A drop in implied volatility can reduce the value of your long call, especially if you paid more extrinsic value than you realized. The short call also reacts to volatility, but the long option usually carries far more total premium and more vega exposure.

Liquidity Risk

PMCCs work best when both the LEAPS chain and the nearer-term options trade with tight spreads. Wide spreads can quietly turn a decent setup into a poor one.

PMCC Versus a Traditional Covered Call

FeaturePMCCTraditional Covered Call
Capital requiredUsually much lowerMuch higher because you buy 100 shares
Dividend rightsNoneYes, if you still own the shares on the record date
Time decay on the core positionYes, the long call decaysNo time decay on stock
Assignment mechanicsMore complex because you may not own sharesSimpler because shares are already in the account
Cash loss if the trade failsUsually smaller in absolute dollarsUsually larger in absolute dollars
Percentage risk on deployed capitalCan still be substantialOften lower in percentage terms, but on much more capital

The core idea is simple: a PMCC reduces capital usage, but it does not give you a free version of a covered call. You are swapping stock risk for option structure risk.

Tax and Account Considerations

Tax treatment depends on jurisdiction and can be more complicated than with a stock-based covered call. The long call, the short call, rolling transactions, assignment, and any exercise of the long call can all matter. If taxes are important to your decision, treat this as a strategy that deserves current, jurisdiction-specific guidance rather than rule-of-thumb assumptions.

Account rules matter too. Many brokers classify a PMCC as a diagonal spread, so approval requirements may be higher than for a standard covered call. Some account types may not allow the trade at all.

Common Mistakes

Paying Too Much Extrinsic Value for the Long Call

If the long call is not deep enough in the money, too much of your debit is time value. That makes it harder for short-call income to offset the carrying cost.

Selling the Short Call Too Close

An aggressive short strike can collect a little more premium, but it also creates more roll pressure and more assignment risk. Traders often hurt themselves by optimizing for this month’s premium instead of the position’s full life cycle.

Ignoring Ex-Dividend Dates

On dividend-paying names, early assignment risk can increase when the short call is in the money near the ex-dividend date. A PMCC is usually cleaner on underlyings where dividend dynamics are less important.

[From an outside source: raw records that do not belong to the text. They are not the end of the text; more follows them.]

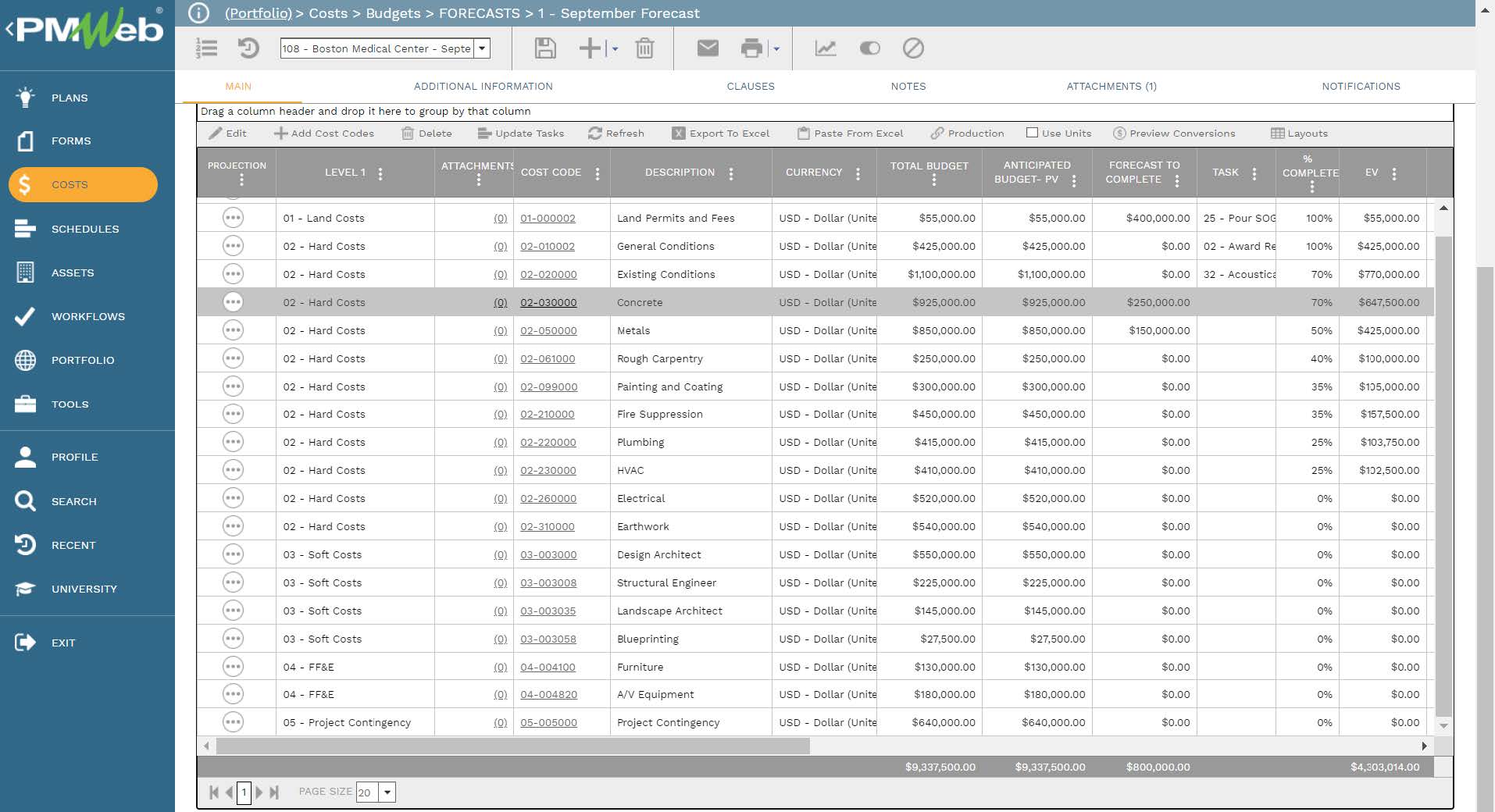Click the horizontal grid scrollbar
The width and height of the screenshot is (1495, 812).
pos(512,746)
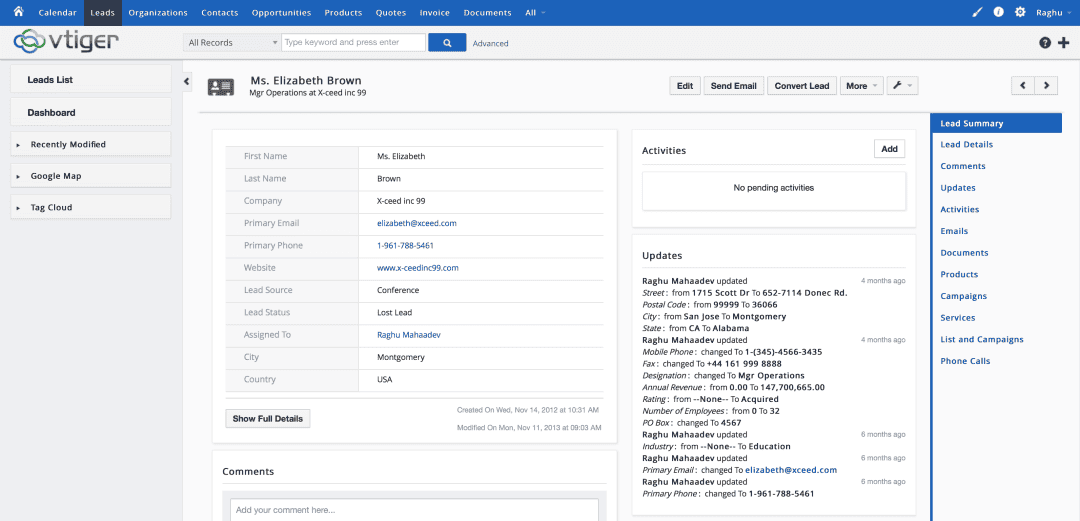This screenshot has width=1080, height=521.
Task: Go to the next lead record arrow
Action: 1046,86
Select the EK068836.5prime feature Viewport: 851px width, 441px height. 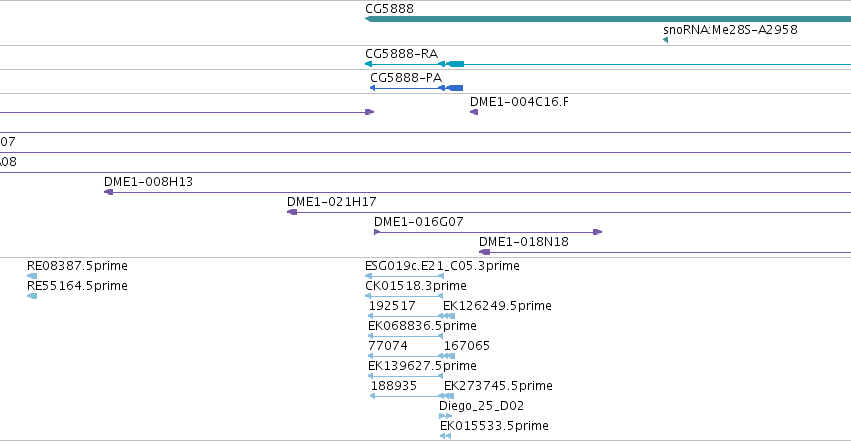(405, 336)
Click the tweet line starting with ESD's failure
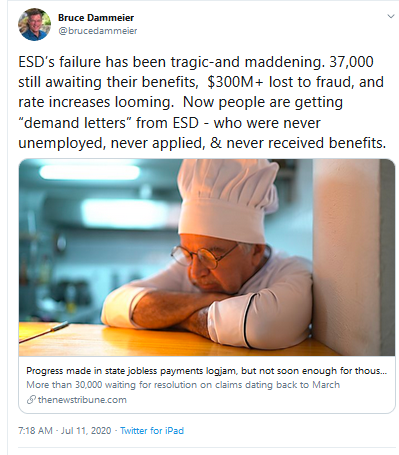This screenshot has height=455, width=399. point(196,62)
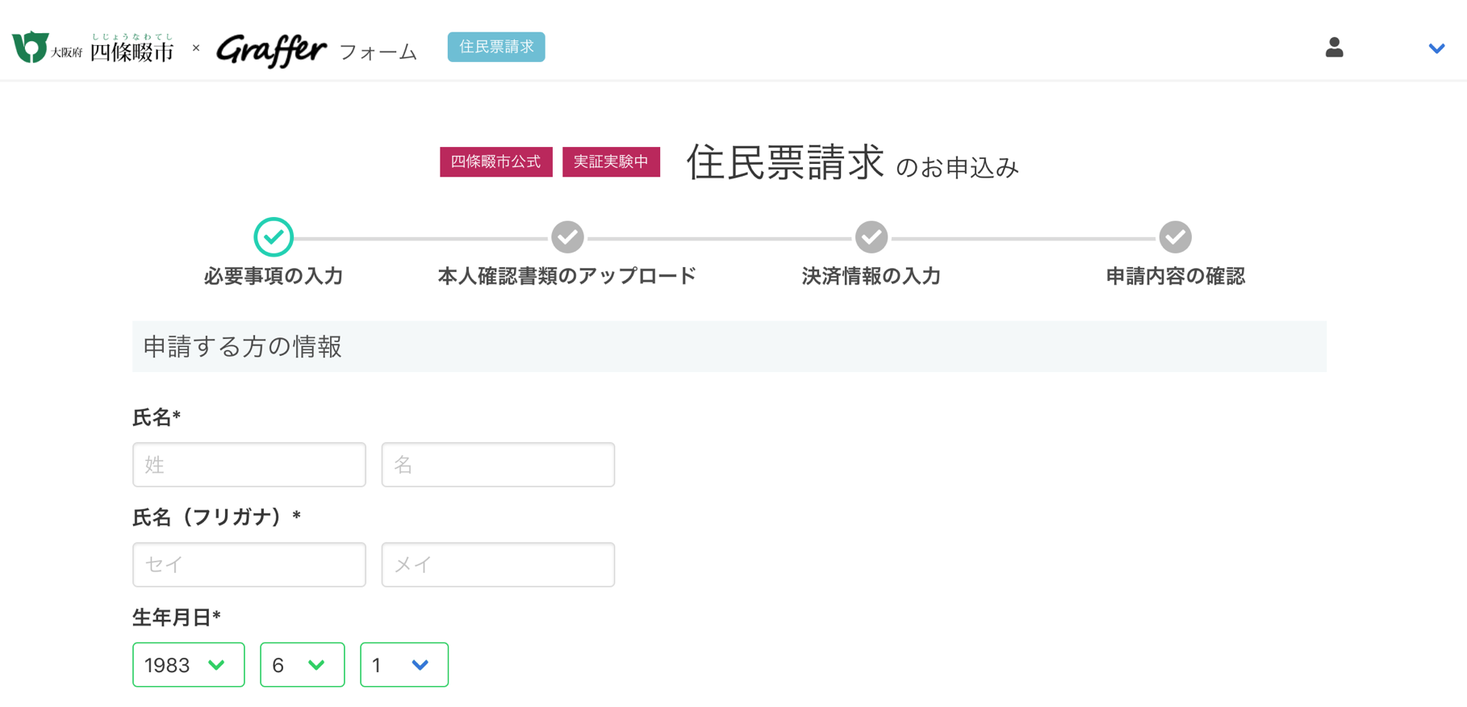Viewport: 1467px width, 707px height.
Task: Open the user account profile icon
Action: coord(1334,47)
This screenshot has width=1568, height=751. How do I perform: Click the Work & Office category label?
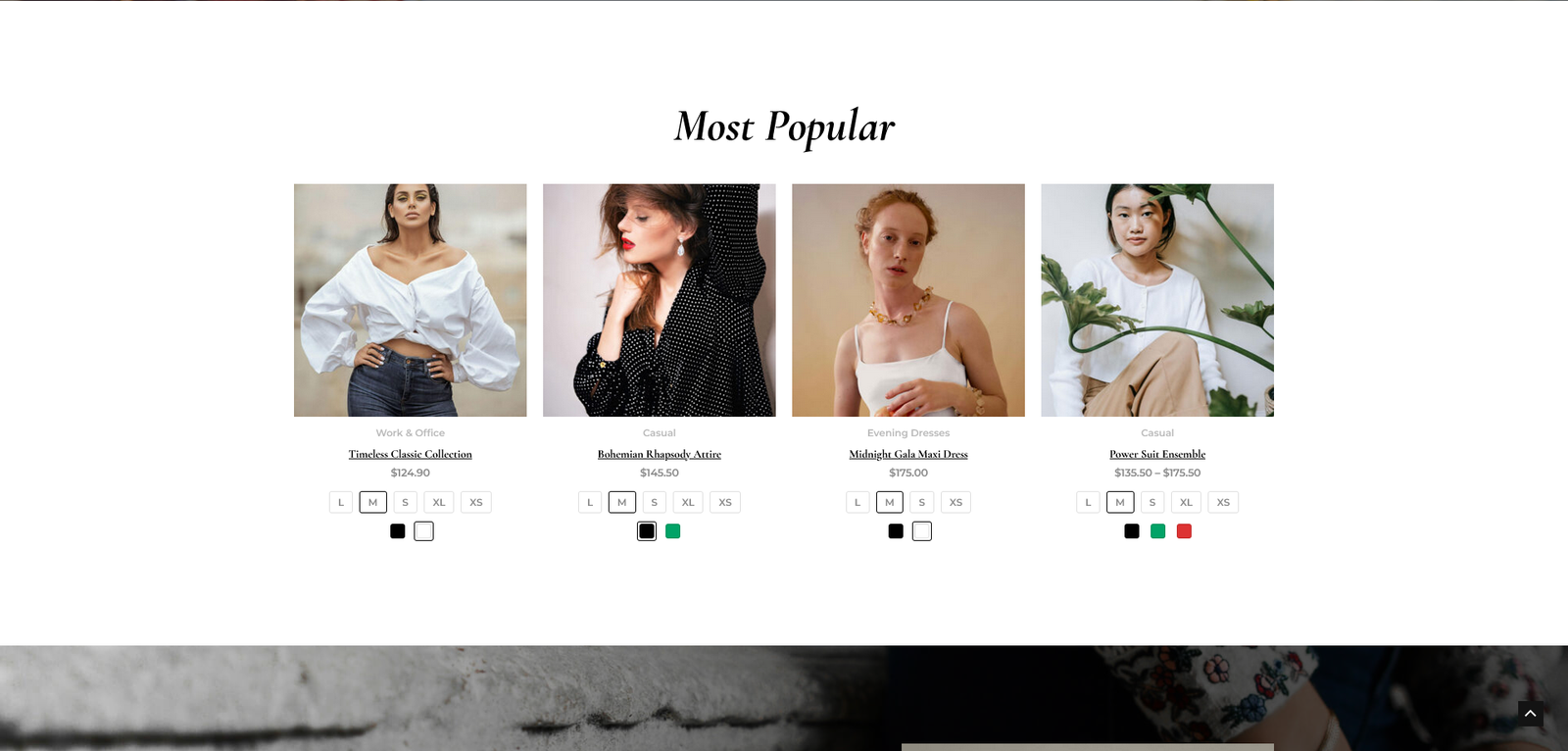pyautogui.click(x=411, y=432)
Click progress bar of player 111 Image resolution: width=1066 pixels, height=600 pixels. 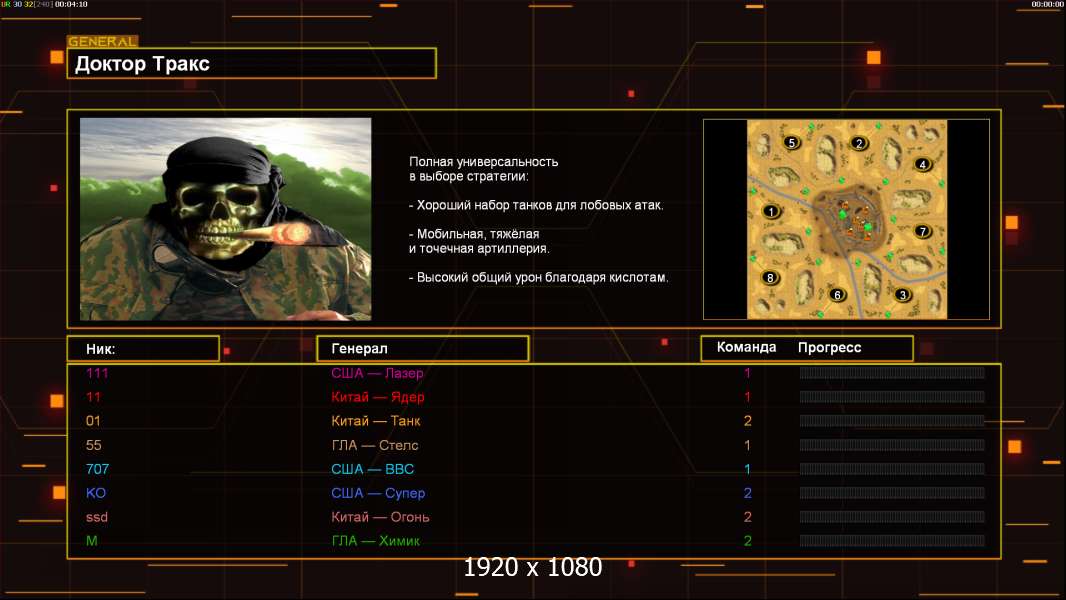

Treating the Trade as Passive Income

This is not a set-and-forget structure. The short call needs monitoring, and the long call becomes less effective as time passes.

Using Illiquid Options

If the LEAPS bid-ask spread is wide, you can lose meaningful edge before the trade even starts. Liquidity is not a detail here. It is part of the strategy.

Frequently Asked Questions

Is a PMCC safer than a covered call?

Not automatically. It uses less capital and usually has a smaller maximum cash loss, but it also introduces time decay, volatility exposure, and more complex assignment mechanics.

What delta do traders usually want on the long call?

Many traders start around 0.80 to 0.90 delta because that makes the option behave more like stock. Lower delta calls are cheaper, but they usually carry more extrinsic value and more sensitivity to time decay.

What happens if the short call is assigned?

That depends on your broker and account. Because you do not own the shares outright, assignment can be more complicated than in a true covered call. The practical lesson is to know your broker’s process before you place the trade.

Can a PMCC work on dividend stocks?

It can, but the structure is usually less attractive than it first appears. You do not receive the dividend on the long call, and ex-dividend dates can make short-call management trickier.

Bottom Line

A PMCC can be a useful way to express a bullish view with less capital than long stock while still generating option income. But it works best when you treat it as an actively managed diagonal spread, not as a frictionless substitute for a true covered call.